The German conglomerate, whose industrial control systems are widely used around the world, said on Thursday in a posting on its website that it had learned of the vulnerabilities in May and December of this year from security researchers Terry McCorkle and Billy Rios.

The U.S. Department of Homeland Security issued an advisory that warned of the vulnerability, urging Siemens customers to minimize exposure of industrial control systems to the Internet to make them less vulnerable to attack.

"Successful exploitation of these vulnerabilities could allow a hacker to log into a vulnerable system as a user or administrator," the agency's Industrial Control Systems Cyber Emergency Response Team said in the advisory.

Rios told Reuters that one of the most serious of the vulnerabilities, known as an "authentication bypass," allows hackers to get around password protections on Web interfaces, which Siemens customers use to access industrial control systems.

Siemens industrial controls systems are used to run an assortment of facilities from power generators, chemical plants and water systems to breweries, pharmaceutical factories and even uranium enrichment facilities.

"People with low skills will be able to use this authentication bypass," said Rios, who described the problems on his blog, www.xs-sniper.com.

Siemens said it had addressed some of the security vulnerabilities and that it would release its first security update to fix them next month.

The company does not know of any cases in which hackers had exploited the vulnerabilities to attack its customers, spokesman Alexander Machowetz said.

Some Siemens software is designed to automatically install services that make control systems accessible via the Internet, Rios said. They are installed with a default password, "100," which is published in user manuals that are available on the public Siemens website, he added.

"People set up control systems, and they don't realize that they are on the Internet, waiting for people to connect to them," Rios said.

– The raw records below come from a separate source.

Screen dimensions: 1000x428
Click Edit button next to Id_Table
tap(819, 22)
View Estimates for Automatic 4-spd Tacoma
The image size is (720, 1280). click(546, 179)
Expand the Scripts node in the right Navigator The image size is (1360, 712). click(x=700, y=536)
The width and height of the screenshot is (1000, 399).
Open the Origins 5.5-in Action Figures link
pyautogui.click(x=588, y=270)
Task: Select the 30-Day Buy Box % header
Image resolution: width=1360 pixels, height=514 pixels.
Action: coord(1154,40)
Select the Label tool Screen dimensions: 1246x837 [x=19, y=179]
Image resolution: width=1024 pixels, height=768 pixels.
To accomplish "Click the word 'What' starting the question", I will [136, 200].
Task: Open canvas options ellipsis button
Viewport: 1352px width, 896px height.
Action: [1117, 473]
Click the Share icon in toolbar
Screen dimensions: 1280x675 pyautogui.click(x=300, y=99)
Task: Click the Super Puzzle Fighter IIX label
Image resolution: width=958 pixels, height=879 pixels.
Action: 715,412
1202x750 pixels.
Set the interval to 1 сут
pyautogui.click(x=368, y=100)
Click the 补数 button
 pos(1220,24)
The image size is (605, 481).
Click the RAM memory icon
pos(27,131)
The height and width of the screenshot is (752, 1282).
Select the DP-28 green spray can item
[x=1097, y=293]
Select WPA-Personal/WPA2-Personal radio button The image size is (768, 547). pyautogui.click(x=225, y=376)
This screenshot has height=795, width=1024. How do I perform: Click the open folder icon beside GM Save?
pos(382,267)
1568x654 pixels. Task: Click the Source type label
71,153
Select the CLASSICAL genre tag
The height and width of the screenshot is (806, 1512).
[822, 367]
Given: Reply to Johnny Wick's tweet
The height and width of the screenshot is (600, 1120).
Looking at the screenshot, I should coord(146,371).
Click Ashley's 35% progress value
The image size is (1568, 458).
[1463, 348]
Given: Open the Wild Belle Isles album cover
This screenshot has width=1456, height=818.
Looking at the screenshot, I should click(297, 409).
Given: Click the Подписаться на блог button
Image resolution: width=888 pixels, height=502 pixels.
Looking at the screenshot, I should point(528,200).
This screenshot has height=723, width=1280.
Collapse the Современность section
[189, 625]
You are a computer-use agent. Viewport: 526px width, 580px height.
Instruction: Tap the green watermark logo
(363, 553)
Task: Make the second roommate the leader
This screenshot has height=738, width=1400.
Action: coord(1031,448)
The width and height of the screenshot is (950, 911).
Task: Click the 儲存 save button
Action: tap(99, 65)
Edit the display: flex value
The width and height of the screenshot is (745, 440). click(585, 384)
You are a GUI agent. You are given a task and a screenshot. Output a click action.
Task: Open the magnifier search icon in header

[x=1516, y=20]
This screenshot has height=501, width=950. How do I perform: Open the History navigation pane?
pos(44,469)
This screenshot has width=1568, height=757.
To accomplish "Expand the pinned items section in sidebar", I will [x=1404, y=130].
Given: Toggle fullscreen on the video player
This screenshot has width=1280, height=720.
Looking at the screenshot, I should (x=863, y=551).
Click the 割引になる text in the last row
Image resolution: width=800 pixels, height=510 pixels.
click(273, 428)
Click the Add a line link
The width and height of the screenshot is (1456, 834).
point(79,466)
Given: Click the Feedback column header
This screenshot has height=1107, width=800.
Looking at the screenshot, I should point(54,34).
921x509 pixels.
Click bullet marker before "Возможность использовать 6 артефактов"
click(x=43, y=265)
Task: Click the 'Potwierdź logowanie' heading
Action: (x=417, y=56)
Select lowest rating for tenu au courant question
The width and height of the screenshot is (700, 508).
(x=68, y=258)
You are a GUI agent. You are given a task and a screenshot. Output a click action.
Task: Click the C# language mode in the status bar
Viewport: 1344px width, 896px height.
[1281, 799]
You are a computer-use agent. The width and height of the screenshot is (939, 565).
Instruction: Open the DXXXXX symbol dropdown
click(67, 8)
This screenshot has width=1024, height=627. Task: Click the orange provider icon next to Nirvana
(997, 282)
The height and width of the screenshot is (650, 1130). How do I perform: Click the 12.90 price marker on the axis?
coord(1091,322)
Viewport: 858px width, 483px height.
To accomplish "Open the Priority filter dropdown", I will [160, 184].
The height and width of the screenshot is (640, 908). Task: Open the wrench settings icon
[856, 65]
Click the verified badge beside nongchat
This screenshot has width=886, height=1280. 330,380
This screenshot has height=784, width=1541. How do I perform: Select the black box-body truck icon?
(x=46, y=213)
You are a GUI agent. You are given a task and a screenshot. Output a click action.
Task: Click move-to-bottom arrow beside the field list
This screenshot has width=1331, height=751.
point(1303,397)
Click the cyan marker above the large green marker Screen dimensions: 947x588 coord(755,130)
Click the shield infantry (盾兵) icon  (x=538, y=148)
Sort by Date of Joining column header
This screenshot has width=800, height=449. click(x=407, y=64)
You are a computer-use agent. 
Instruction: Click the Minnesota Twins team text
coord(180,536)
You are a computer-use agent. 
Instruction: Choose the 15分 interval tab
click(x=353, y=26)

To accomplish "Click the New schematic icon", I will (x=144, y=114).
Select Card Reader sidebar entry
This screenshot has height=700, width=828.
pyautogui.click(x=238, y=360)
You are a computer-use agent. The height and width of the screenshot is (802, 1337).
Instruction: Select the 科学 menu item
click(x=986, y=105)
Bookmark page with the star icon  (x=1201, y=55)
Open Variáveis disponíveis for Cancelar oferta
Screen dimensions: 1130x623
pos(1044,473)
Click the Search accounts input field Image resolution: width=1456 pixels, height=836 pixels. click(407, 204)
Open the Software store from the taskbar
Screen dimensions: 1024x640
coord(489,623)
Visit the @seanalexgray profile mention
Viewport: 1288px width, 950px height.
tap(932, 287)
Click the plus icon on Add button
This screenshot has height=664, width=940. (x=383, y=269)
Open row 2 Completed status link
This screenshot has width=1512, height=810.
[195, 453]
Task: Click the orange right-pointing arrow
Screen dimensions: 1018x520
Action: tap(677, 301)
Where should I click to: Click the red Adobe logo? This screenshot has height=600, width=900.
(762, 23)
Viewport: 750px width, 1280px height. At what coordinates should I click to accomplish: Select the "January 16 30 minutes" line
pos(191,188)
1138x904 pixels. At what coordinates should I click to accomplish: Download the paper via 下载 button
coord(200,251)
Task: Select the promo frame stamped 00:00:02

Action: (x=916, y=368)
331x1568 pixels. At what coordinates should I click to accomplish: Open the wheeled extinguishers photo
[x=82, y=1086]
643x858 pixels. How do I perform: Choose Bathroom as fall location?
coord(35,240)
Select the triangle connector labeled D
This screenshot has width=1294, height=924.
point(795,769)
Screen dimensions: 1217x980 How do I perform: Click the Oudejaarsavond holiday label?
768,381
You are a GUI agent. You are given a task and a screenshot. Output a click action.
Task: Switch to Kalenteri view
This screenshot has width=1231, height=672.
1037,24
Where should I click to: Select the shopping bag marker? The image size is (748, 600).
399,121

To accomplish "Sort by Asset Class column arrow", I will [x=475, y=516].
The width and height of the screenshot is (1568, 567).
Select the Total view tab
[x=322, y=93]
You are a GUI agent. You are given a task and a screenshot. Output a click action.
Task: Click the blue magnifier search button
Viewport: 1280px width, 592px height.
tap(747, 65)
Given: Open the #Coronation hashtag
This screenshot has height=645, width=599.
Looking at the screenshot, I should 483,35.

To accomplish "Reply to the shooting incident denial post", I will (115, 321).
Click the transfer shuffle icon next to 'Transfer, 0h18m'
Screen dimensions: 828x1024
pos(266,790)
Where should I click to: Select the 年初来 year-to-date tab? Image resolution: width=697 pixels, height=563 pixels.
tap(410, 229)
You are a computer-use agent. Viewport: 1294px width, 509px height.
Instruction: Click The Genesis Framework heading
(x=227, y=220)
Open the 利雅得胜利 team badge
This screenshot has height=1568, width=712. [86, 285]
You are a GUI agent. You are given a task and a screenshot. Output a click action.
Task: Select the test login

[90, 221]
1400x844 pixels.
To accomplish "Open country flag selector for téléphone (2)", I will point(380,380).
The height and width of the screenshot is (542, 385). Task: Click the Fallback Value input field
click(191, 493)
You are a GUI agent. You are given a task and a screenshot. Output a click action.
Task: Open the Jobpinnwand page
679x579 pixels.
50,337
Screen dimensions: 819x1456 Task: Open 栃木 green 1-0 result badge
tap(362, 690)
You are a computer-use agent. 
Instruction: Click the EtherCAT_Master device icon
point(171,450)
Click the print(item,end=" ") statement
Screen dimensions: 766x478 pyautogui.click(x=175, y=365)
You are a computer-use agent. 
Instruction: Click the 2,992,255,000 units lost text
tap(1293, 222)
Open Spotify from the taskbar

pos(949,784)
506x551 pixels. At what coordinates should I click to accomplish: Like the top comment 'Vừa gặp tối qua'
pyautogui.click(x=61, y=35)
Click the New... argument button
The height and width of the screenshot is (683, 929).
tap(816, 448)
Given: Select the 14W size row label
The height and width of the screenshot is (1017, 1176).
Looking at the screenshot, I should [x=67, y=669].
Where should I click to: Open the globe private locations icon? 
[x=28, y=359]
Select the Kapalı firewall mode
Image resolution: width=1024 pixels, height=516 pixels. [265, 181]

Siemens industrial control systems have been scrutinized by security researchers over the past few years.

The notorious Stuxnet virus, which crippled Iran's nuclear program, was first identified by researchers in June 2010. It targeted Siemens software used to control gas centrifuges that enriched uranium at a facility in Natanz, Iran.

Last May, the U.S. government warned U.S. water districts, power companies and other Siemens customers of another security flaw uncovered by researcher Dillon Beresford that made systems vulnerable to attack.

In August, Beresford disclosed at the Black Hat hacking conference in Las Vegas that he had found further vulnerabilities in Siemens products, including a "back door that could allow hackers to wreak havoc on critical infrastructure."